== PROVIDED RECORDS ==
________

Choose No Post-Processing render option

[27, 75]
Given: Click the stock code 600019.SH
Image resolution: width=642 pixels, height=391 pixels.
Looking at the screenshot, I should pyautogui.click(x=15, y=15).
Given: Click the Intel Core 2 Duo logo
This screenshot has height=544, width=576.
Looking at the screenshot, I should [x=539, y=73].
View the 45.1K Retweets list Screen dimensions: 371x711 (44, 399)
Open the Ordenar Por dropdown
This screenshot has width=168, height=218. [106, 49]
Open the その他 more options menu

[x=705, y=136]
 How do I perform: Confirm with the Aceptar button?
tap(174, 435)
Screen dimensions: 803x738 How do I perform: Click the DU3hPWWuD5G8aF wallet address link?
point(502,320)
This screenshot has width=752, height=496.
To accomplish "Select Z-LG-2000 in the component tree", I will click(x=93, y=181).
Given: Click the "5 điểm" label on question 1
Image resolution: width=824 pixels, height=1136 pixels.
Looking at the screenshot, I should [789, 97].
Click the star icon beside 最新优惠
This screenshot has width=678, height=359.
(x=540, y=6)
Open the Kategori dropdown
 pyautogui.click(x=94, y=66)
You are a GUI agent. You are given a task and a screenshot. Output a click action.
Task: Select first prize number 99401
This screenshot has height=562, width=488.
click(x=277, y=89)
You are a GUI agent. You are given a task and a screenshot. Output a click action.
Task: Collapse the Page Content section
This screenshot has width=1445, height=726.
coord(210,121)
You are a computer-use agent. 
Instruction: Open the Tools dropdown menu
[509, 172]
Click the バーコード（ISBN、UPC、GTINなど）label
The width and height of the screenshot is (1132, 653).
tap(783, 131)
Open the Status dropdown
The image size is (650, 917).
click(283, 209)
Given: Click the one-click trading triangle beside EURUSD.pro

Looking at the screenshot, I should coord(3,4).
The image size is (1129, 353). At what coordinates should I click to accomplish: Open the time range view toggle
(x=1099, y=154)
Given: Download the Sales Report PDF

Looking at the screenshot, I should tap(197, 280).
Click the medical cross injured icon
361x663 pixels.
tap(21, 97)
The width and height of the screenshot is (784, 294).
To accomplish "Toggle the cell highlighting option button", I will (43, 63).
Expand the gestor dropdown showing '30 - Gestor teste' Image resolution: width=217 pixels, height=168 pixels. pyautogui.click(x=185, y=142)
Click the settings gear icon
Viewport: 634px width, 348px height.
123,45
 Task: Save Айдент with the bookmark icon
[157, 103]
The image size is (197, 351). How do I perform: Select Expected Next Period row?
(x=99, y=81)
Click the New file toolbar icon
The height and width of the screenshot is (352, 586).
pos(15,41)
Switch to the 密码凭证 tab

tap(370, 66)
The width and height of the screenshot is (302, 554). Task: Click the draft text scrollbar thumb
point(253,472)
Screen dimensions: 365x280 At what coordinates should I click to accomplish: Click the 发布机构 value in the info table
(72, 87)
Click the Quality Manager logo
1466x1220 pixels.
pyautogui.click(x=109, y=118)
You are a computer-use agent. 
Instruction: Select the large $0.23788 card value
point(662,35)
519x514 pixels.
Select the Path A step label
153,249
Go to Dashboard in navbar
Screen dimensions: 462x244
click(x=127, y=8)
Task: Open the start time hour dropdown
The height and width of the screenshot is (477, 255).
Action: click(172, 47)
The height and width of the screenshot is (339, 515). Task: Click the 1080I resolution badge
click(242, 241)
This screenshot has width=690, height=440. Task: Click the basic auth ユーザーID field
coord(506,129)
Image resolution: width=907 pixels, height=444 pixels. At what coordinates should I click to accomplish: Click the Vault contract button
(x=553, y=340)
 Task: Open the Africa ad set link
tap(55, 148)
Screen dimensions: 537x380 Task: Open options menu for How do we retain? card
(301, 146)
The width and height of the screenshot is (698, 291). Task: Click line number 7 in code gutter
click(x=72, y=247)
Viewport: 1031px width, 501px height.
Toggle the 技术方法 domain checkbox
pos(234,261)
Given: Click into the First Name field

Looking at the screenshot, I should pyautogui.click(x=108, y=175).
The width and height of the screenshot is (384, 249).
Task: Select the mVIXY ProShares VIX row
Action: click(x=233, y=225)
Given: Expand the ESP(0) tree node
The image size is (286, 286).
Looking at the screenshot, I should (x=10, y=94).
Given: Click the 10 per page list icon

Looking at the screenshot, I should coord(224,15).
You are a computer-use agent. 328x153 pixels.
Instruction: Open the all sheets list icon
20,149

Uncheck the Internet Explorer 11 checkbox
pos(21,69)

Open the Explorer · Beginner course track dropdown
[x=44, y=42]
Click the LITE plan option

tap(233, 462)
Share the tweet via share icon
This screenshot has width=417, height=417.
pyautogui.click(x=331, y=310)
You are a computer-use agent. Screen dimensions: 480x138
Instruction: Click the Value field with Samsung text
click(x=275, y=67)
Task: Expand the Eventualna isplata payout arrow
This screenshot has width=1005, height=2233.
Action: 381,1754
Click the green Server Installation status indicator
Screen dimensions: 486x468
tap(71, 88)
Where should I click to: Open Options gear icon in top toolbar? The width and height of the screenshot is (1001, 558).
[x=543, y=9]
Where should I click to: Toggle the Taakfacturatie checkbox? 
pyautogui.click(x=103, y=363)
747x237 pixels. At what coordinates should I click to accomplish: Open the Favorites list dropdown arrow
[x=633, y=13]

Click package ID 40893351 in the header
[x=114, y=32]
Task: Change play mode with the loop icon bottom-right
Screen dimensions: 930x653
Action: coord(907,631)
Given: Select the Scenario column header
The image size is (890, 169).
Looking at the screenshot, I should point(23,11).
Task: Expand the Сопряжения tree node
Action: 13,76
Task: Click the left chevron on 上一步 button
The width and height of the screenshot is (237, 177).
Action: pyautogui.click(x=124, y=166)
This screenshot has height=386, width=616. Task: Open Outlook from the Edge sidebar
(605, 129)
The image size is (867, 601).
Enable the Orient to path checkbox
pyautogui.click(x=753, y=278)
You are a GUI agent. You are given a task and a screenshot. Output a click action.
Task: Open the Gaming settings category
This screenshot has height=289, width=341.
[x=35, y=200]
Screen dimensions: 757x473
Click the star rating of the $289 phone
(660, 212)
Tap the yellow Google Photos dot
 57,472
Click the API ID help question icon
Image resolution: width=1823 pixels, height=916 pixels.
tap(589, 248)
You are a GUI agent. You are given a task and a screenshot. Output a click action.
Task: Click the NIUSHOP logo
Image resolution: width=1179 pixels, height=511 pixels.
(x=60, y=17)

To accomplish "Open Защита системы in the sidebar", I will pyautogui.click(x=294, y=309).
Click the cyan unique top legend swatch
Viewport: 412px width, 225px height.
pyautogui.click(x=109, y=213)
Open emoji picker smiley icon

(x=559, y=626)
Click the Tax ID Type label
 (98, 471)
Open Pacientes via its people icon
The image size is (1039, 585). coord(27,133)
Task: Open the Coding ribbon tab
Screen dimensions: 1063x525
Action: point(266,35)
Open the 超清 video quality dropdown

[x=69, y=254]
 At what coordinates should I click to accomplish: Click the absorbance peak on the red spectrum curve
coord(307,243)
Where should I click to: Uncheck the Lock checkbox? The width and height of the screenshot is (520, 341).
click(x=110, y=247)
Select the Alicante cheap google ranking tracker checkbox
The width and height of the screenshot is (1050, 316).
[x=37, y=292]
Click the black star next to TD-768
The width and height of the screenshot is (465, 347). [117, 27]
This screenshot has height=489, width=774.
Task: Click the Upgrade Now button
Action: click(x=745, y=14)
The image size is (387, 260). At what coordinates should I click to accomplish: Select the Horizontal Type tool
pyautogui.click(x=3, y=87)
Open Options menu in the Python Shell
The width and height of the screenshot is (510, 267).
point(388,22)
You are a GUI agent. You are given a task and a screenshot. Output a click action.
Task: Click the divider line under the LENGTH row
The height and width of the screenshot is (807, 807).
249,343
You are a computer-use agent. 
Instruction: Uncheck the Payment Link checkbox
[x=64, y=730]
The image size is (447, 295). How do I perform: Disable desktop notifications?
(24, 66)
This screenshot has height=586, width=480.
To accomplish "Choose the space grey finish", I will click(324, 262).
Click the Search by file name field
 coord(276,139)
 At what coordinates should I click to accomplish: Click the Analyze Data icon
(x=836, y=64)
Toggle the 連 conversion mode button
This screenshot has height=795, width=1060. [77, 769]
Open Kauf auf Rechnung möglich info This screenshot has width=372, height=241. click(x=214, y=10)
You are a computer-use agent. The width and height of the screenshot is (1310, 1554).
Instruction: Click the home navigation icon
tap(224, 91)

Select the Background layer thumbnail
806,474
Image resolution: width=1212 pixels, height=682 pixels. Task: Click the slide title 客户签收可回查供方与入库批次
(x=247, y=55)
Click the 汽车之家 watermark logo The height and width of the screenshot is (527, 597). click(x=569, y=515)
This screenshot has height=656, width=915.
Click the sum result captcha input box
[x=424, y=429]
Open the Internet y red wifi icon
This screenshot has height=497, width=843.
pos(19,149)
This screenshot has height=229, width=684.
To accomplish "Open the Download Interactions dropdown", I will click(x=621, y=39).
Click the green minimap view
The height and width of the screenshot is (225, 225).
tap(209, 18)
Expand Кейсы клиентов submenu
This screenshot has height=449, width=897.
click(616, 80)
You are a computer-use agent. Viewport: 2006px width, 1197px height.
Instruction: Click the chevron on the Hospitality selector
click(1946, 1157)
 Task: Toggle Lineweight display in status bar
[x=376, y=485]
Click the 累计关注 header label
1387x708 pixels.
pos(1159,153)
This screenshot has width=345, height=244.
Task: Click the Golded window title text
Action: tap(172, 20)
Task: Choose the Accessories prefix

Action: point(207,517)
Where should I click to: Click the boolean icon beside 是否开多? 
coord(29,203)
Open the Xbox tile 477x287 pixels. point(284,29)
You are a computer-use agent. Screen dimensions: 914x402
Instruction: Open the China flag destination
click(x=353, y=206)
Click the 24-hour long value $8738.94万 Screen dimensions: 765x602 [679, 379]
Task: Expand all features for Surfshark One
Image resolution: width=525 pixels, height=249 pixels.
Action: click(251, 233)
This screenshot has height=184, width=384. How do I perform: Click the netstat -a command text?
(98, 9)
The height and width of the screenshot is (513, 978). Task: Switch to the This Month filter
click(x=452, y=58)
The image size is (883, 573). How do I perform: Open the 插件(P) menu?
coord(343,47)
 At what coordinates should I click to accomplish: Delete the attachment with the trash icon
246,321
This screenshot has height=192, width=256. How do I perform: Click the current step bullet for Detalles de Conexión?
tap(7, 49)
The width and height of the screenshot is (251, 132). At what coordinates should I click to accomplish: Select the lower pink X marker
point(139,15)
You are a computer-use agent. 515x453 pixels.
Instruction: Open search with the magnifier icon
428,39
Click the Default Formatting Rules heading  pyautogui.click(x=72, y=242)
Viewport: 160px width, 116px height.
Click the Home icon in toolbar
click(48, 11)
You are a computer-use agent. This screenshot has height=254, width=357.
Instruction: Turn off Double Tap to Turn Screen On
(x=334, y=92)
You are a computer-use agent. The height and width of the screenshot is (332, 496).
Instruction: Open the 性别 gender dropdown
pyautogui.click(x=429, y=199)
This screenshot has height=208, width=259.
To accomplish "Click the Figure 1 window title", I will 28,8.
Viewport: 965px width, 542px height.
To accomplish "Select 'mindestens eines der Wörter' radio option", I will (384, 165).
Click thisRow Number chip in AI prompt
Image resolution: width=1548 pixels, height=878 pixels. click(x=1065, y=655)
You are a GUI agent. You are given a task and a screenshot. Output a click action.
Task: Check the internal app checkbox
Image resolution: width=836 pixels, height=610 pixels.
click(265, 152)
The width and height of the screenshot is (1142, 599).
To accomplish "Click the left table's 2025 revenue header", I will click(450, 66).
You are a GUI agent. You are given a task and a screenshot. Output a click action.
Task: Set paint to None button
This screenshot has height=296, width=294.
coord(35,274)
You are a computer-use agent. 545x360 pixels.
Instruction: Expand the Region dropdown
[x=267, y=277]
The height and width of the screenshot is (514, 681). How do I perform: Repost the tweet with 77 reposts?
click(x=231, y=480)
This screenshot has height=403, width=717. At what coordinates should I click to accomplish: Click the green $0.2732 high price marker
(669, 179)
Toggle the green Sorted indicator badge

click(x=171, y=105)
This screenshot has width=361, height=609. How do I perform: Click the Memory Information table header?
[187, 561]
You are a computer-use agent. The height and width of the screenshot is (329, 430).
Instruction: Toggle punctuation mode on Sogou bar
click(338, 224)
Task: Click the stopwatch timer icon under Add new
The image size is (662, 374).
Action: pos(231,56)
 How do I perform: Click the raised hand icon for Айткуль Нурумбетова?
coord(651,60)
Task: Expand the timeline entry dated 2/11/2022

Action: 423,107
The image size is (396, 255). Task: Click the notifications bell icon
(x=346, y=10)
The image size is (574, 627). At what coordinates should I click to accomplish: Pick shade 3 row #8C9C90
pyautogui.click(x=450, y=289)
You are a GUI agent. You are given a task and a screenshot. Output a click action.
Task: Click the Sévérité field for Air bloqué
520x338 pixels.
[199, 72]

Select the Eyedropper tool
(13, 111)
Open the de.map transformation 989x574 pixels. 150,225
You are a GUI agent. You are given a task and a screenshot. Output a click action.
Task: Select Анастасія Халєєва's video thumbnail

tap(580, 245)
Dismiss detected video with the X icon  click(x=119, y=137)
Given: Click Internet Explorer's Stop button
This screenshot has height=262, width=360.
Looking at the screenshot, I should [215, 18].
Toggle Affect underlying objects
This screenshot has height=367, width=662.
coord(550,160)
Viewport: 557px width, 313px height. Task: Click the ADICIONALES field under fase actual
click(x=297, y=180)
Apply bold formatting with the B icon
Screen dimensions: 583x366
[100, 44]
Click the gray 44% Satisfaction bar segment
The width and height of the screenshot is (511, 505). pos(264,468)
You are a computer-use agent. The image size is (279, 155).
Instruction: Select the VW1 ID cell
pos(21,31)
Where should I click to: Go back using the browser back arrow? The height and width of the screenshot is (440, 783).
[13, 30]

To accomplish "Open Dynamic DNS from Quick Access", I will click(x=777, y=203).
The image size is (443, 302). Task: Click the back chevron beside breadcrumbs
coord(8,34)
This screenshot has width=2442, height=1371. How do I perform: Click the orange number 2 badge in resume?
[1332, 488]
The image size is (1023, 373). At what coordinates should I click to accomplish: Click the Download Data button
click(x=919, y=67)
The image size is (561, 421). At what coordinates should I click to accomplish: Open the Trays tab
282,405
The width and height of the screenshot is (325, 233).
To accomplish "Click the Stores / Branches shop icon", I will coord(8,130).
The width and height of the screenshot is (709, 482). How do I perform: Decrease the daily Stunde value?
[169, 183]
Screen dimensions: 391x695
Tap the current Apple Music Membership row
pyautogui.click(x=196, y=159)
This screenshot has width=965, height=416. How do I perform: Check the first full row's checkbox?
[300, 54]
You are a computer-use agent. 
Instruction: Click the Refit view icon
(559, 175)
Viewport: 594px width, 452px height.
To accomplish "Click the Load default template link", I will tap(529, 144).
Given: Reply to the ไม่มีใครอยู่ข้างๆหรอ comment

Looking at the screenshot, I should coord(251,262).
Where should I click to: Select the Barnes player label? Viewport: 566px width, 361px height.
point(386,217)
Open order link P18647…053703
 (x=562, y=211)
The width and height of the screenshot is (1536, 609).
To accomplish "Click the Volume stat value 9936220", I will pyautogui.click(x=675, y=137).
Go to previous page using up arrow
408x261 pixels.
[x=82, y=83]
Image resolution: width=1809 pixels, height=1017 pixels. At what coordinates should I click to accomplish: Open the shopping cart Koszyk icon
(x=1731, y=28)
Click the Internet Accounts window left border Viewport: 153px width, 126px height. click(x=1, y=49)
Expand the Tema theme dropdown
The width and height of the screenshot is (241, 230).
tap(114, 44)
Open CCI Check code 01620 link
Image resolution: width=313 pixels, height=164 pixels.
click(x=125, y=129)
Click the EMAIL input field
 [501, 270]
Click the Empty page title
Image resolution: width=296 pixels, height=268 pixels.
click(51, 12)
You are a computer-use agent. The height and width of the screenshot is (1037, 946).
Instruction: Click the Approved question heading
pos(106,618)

________

== WORK TO COMPLETE ==
Find each line in the records that contains the string "logo", then say how many there are and nothing else.

== RESPONSE BOX ==
4